The elder Elmore also said Ot has played a large hand in Jon’s success from the very start of their time on the court together, setting a standard that Jon worked to reach each day.

“I don’t think it’s any different now than when Ot was 6 and Jon was 4 and we were at the Y playing Biddy Ball,” Gay Elmore said. “I do think it helped Jon a lot to tag along at a younger age with his brother to play with the older boys.”

During the practice, that gamesmanship and brotherly competitiveness shined.
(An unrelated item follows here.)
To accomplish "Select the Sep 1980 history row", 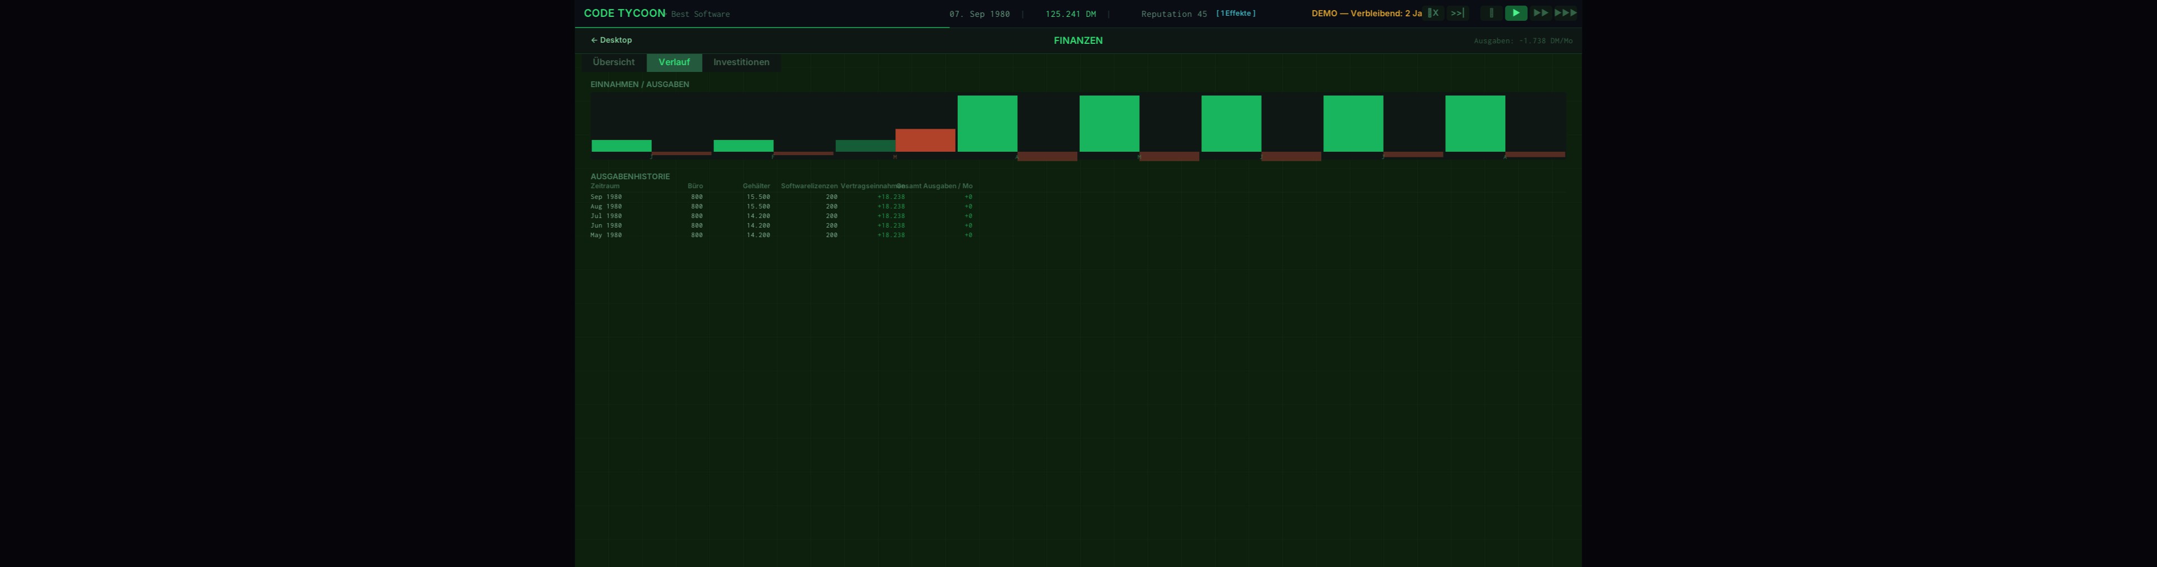I will [605, 197].
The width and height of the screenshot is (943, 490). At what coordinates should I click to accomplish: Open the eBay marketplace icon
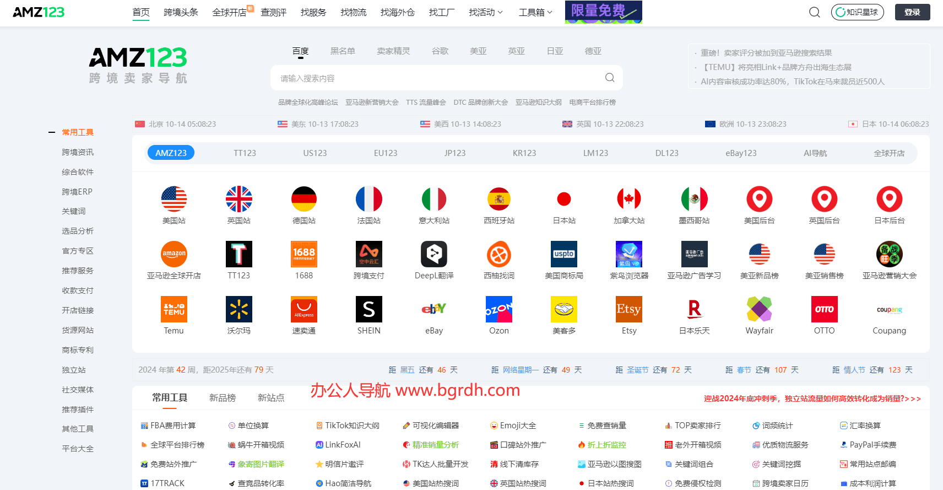[434, 310]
After Jon hit a 3-pointer on one end, Ot came back and drove baseline against the Herd That post players before quickly flipping in a layup over the outstretched arms of teammates, which drew praise from his father.
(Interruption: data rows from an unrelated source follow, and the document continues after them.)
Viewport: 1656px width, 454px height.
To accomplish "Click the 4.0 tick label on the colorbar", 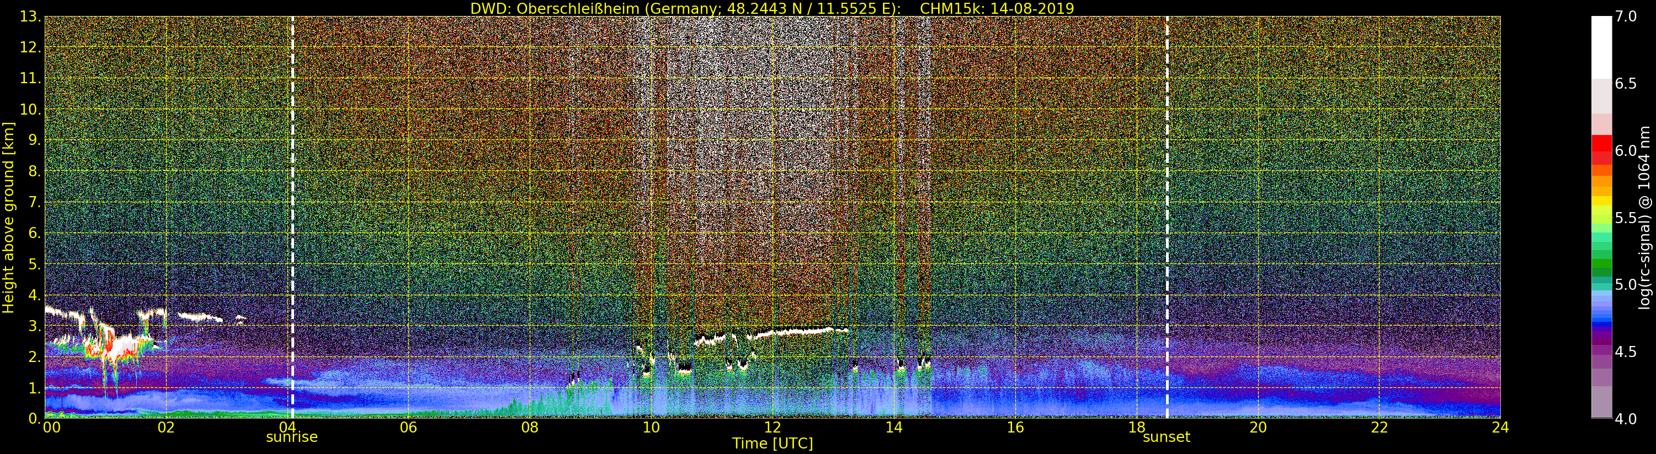I will tap(1626, 419).
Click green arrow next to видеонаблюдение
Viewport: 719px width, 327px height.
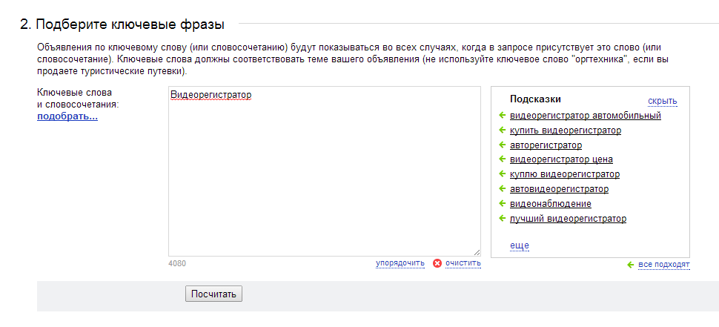(502, 204)
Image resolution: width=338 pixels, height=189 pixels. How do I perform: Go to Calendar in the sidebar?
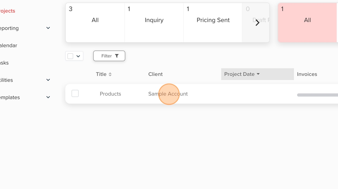[8, 46]
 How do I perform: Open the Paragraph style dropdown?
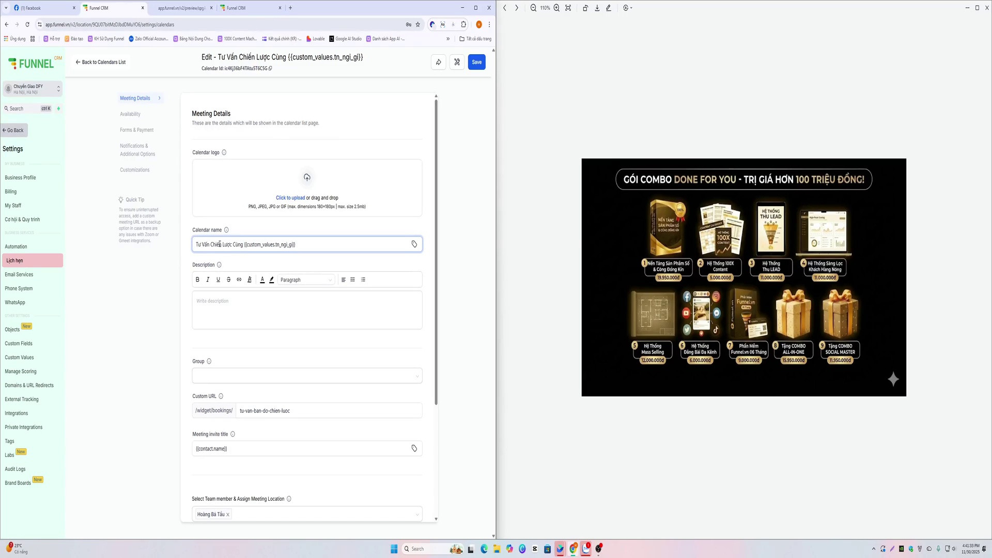point(306,280)
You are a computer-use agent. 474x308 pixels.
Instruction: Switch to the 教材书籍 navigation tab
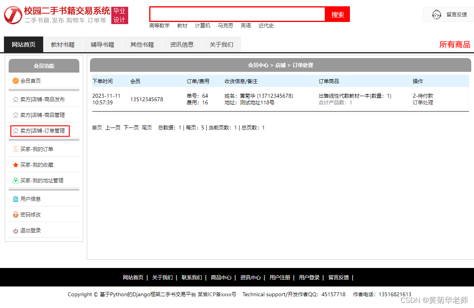click(x=63, y=44)
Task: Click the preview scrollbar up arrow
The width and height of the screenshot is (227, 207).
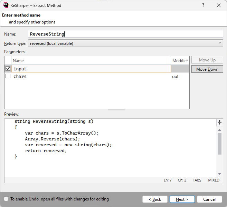Action: coord(219,129)
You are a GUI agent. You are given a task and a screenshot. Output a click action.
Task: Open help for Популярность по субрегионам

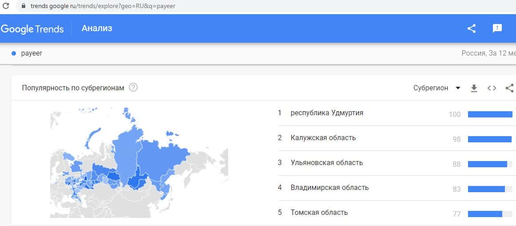133,88
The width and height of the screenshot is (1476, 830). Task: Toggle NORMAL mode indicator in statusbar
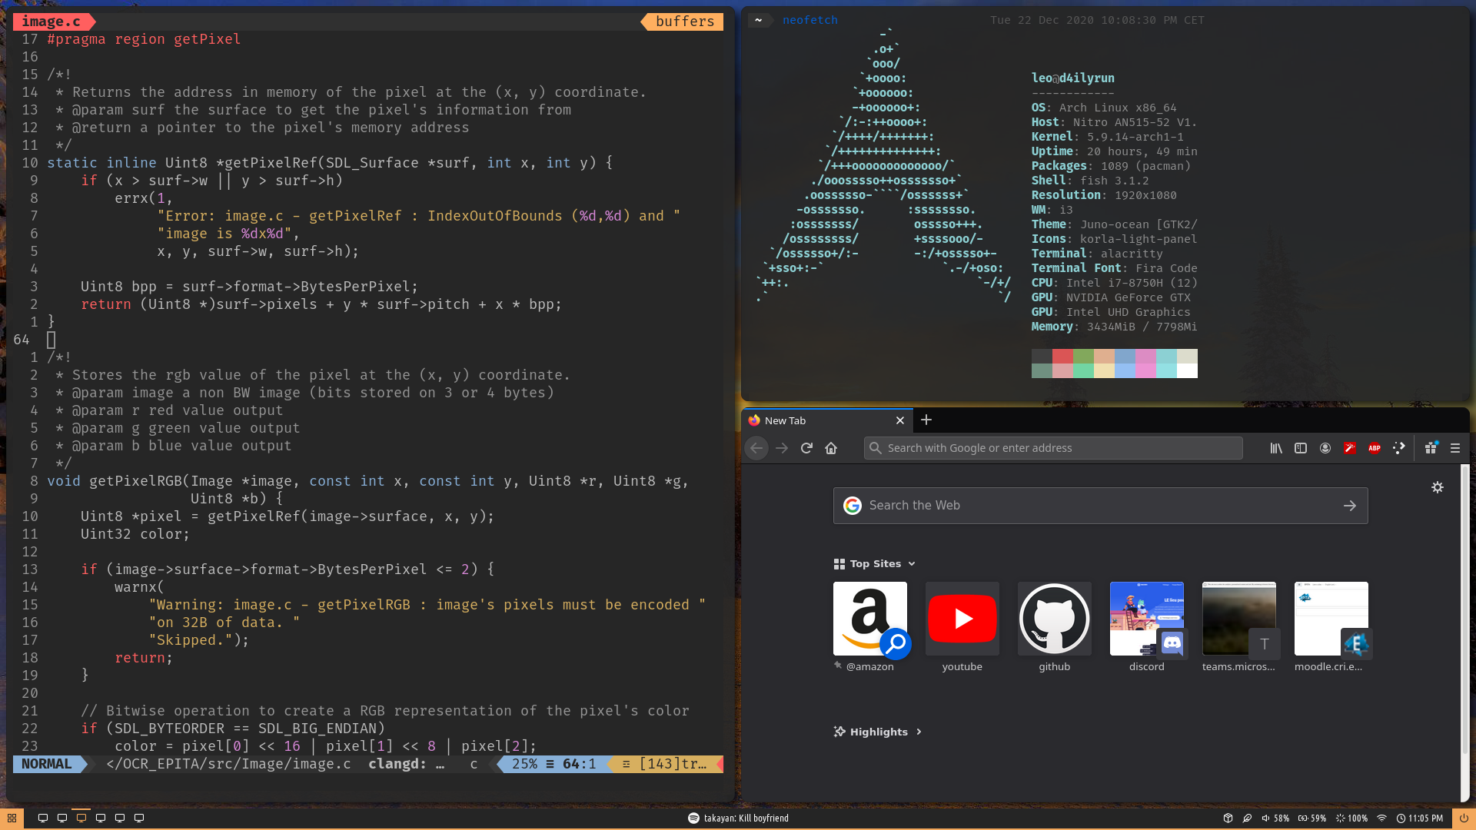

It isn’t often that a family gets to experience basketball’s highest levels, but the Elmores have been blessed in that regard.
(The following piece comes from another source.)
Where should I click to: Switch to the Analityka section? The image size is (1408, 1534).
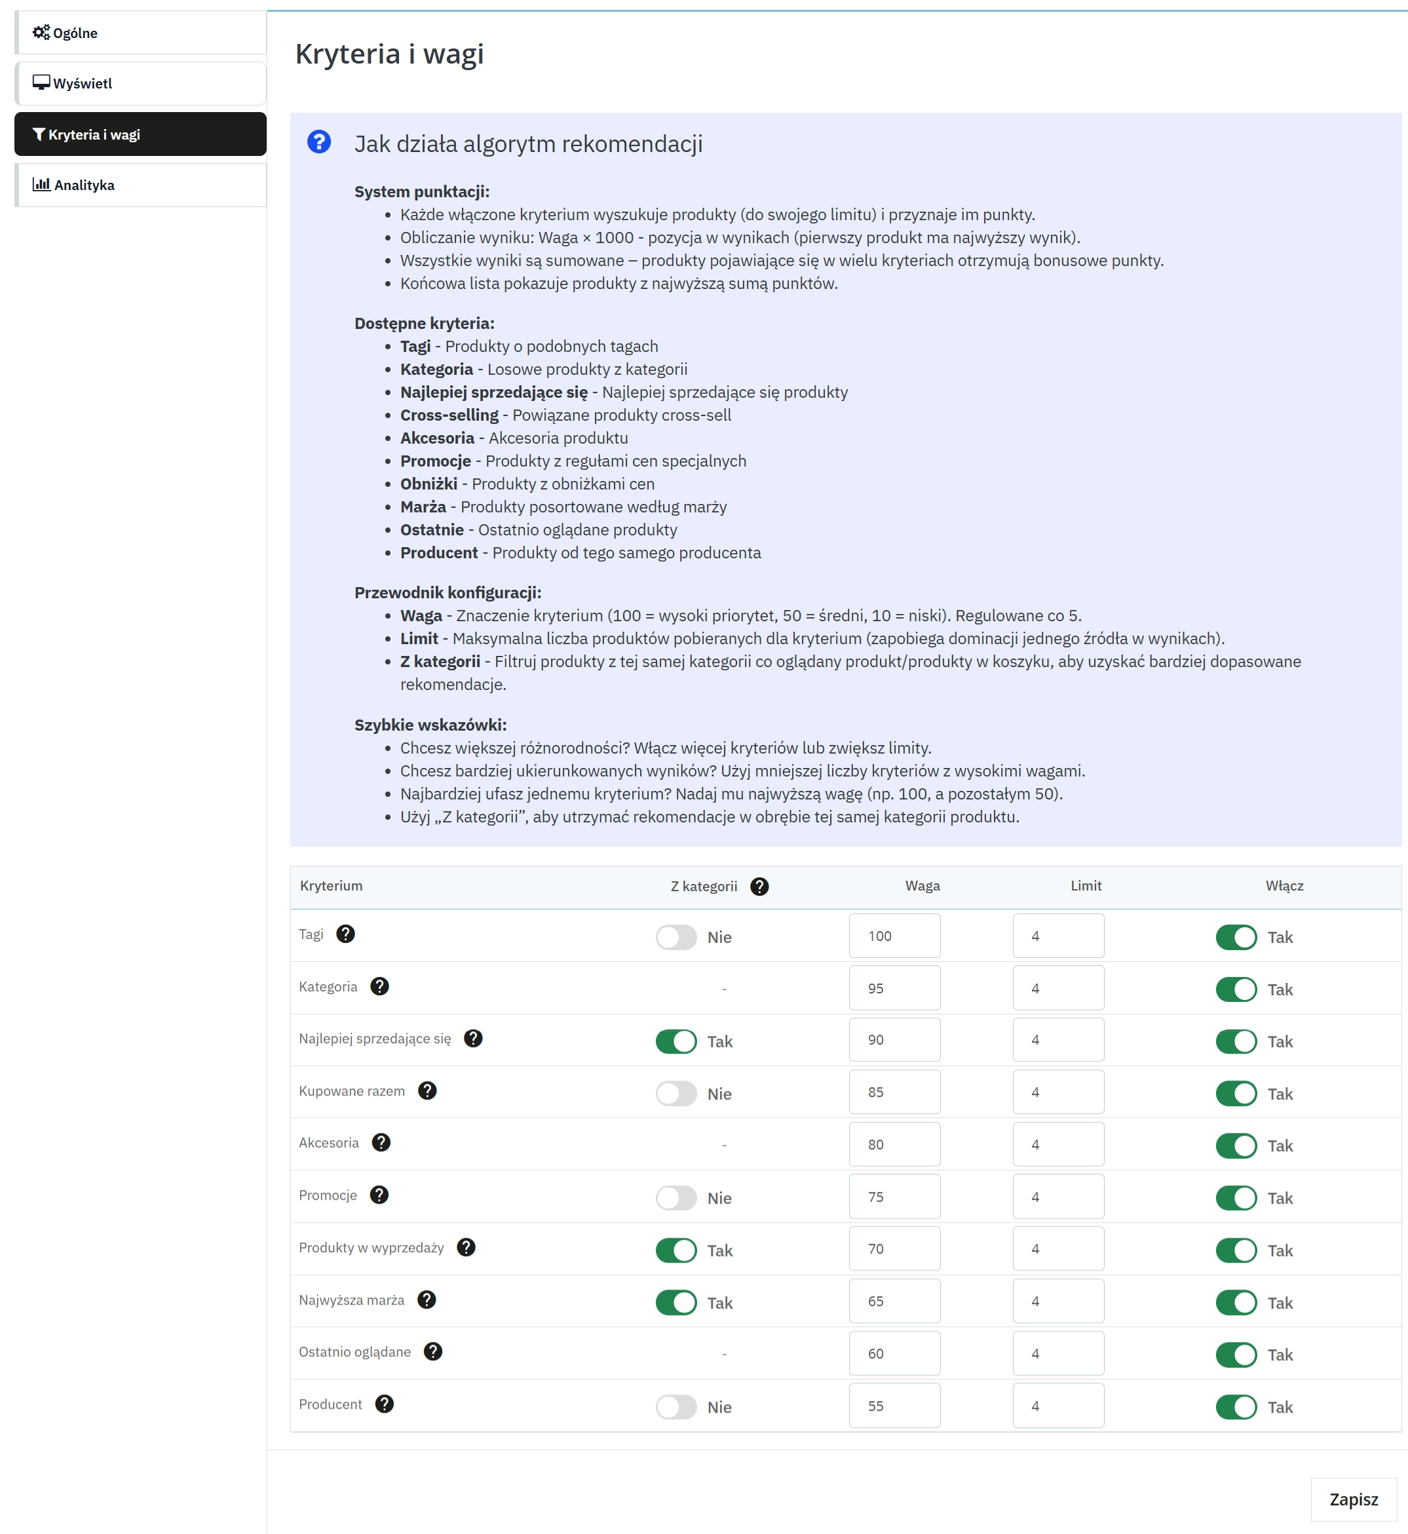(84, 184)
Jon and Gay Elmore hold the distinction of being the highest-scoring father-son duo in Division I basketball history with 5,060 points between them, which topped Dell and Steph Curry.

Jon Elmore scored 2,638 points during his Marshall career while Gay Elmore scored 2,422 while at VMI.

Jon and Ot also got to experience NCAA tournament success together, helping Marshall to its first NCAA tournament win in 2018 against Wichita State.

One thing that Jon Elmore thinks makes the trinity of Elmore basketball knowledge special is that they each bring their own flavor to the scheme.

“We don’t always see the same thing, so when you bring in those different aspects and those different viewpoints and bring them together to further and benefit the team, it’s just awesome,” Jon Elmore said.

Along those lines, Gay Elmore said one thing he wanted to do was allow the boys to build their own identity and style of play.

“As far as the boys and their ball, I’ve never pushed them and I think they’ll tell you that,” Gay Elmore said. “I’ve helped any way I could, but they were always self-motivated. They’ve played at the highest level and they’re both great players.”

Ot Elmore pointed out, however, that the base of those varied ideals is a key concept that has remained steadfast for years.

“We’re sort of unique that we don’t change our game plan for anybody,” Ot Elmore said. “We could be playing the Los Angeles Lakers or Playing For Jimmy V. We’re going to get up and down, we’re going to shoot a ton of 3s, we’re going to play fast and we’re going to try to outscore you.”

While the Elmore brothers fixate on their passion for basketball, Gay Elmore pointed out that the Elmore women are just as important to the success of their journey.

Beth Elmore, Gay’s wife and the boys’ mother, has been the rock behind the scenes while sisters Liddy and Abby have been there at each turn — YMCA ball to professional — to cheer on their brothers’ successes.

“I want to give credit to their mom because she puts up with a lot of stuff and she’s the best,” Gay Elmore said. “The two girls, too. They’ve spent countless hours going to games. It’s definitely a family endeavor.

“I don’t know that basketball has brought us closer because we’ve got a really close family anyway. Basketball is just a big part of it. That’s the way it was when I was growing up with my father playing at West Virginia and being a coach.

“I guess we could’ve been in anything else, but our family is just basketball. That’s how it is.”